In May 2015, EEP reached a settlement with the MDEQ and the Michigan Attorney General’s offices regarding the Line 6B crude oil release. As stipulated in the settlement, EEP agreed to: (1) provide at least 300 acres of wetland through restoration, creation, or banked wetland credits, to remain as wetland in perpetuity; (2) pay US$5 million as mitigation for impacts to the banks, bottomlands and flow of Talmadge Creek and the Kalamazoo River for the purpose of enhancing the Kalamazoo River watershed and restoring stream flows in the river; (3) continue to reimburse the State of Michigan for costs arising from oversight of EEP activities since the release; and (4) continue monitoring, restoration and invasive species control within state-regulated wetlands affected by the release and associated response activities. The timing of these activities is based upon the work plans approved by the State of Michigan.

 

As at September 30, 2015, EEP’s cumulative cost estimate for the Line 6B crude oil release remains at US$1.2 billion ($193 million after-tax attributable to Enbridge).

 

Expected losses associated with the Line 6B crude oil release included those costs that were considered probable and that could be reasonably estimated at September 30, 2015. Despite the efforts EEP has made to ensure the reasonableness of its estimates, there continues to be the potential for EEP to incur additional costs in connection with this crude oil release due to variations in any or all of the cost categories, including modified or revised requirements from regulatory agencies, in addition to fines and penalties and expenditures associated with litigation and settlement of claims.

 

Line 6A Crude Oil Release

On September 9, 2010, a crude oil release occurred on Line 6A in Romeoville, Illinois, caused by a third party water pipeline failure which damaged EEP’s pipeline. One claim related to the Line 6A crude oil release has been filed against Enbridge, EEP or their affiliates by the State of Illinois in the Illinois state court in connection with this crude oil release. On February 20, 2015, Enbridge, EEP and their affiliates agreed to a consent order releasing the parties from any claims, liability or penalties.

 

Insurance

EEP is included in the comprehensive insurance program that is maintained by Enbridge for its subsidiaries and affiliates which renews throughout the year. On May 1 of each year, the insurance program is renewed and includes commercial liability insurance coverage that is consistent with coverage

 

27



 

considered customary for its industry and includes coverage for environmental incidents excluding costs for fines and penalties.

 

A majority of the costs incurred in connection with the crude oil release for Line 6B are covered by Enbridge’s comprehensive insurance policy that expired on April 30, 2011, which had an aggregate limit of US$650 million for pollution liability for Enbridge and its affiliates. Including EEP’s remediation spending through September 30, 2015, costs related to Line 6B exceeded the limits of the coverage available under this insurance policy. Additionally, fines and penalties would not be covered under the existing insurance policy. As at September 30, 2015, EEP has recorded total insurance recoveries of US$547 million ($80 million after-tax attributable to Enbridge) for the Line 6B crude oil release out of the US$650 million aggregate limit. EEP will record receivables for additional amounts it claims for recovery pursuant to its insurance policies during the period it deems recovery to be probable.

 

In March 2013, EEP and Enbridge filed a lawsuit against the insurer who is disputing recovery eligibility for Line 6B costs. In March 2015, Enbridge reached an agreement with that insurer to submit the claim to binding arbitration which is not scheduled to occur until the fourth quarter of 2016. While the Company believes that those costs are eligible for recovery, there can be no assurance that it will prevail in the arbitration.

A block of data
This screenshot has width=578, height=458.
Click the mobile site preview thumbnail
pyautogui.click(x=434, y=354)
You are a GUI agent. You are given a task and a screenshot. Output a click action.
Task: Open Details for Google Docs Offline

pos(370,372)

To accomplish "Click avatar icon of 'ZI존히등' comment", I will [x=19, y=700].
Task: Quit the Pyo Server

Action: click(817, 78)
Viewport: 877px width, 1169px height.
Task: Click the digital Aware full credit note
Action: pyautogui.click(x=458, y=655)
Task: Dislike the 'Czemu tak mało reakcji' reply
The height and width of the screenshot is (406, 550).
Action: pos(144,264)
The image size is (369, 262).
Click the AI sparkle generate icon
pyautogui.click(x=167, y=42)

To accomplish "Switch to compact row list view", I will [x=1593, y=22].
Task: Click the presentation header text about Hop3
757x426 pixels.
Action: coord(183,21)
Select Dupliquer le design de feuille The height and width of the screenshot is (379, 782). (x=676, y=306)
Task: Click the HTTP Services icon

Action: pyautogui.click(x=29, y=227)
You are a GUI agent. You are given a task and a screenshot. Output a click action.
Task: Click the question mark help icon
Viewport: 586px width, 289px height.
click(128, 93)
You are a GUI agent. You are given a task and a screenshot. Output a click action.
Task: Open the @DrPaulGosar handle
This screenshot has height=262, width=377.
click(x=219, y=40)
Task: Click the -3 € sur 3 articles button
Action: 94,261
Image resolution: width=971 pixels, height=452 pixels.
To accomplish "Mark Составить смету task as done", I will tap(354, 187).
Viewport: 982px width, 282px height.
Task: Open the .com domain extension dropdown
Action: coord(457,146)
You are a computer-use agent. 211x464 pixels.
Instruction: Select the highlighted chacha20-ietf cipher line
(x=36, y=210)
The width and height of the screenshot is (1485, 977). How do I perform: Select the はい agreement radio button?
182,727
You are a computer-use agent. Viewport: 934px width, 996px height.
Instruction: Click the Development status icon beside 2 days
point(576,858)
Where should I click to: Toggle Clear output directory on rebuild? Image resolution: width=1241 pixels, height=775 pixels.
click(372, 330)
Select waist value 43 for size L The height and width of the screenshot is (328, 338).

● **WHAT YOU WILL DO**:
In the passage on the crude oil releases, how many acres of wetland did EEP agree to provide under the May 2015 settlement?

● **WORKED SOLUTION**:
At least 300 acres.